» Data to process
********************

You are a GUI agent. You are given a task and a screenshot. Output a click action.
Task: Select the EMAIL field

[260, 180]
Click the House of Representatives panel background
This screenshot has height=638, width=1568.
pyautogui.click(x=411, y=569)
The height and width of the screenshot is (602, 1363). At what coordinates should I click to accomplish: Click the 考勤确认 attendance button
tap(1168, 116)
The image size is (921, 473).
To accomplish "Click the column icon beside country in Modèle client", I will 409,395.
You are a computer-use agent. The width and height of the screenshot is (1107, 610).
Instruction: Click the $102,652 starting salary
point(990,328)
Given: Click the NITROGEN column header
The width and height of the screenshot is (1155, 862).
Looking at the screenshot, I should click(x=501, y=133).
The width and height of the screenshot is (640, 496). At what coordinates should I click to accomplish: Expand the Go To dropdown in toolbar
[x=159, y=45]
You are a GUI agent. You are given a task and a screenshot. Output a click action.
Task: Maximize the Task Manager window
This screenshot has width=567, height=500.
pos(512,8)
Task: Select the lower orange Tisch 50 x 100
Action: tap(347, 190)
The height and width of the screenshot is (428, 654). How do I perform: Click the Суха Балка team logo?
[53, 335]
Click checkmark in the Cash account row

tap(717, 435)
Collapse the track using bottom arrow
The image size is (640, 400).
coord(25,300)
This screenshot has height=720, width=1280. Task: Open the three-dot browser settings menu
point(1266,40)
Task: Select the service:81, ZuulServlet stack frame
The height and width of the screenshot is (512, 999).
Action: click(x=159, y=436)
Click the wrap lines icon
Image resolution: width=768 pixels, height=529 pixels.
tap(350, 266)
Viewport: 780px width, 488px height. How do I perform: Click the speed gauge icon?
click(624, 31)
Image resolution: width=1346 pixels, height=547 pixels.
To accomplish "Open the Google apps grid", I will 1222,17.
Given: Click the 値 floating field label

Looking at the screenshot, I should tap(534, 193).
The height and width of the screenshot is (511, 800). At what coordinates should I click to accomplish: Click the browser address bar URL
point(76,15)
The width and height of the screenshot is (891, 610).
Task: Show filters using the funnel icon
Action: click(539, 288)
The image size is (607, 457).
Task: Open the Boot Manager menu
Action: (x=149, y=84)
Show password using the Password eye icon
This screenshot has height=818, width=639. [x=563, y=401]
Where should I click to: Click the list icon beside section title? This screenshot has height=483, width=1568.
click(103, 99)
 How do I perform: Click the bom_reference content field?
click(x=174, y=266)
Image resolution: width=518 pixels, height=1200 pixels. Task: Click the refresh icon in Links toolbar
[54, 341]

********************

» Exercise aim
With the line that contains "Where should I" as the starting point, output each line exactly through the end of the listing above.

» Written response
Where should I click to: Click the list icon beside section title? This screenshot has height=483, width=1568.
click(103, 99)
 How do I perform: Click the bom_reference content field?
click(x=174, y=266)
Image resolution: width=518 pixels, height=1200 pixels. Task: Click the refresh icon in Links toolbar
[54, 341]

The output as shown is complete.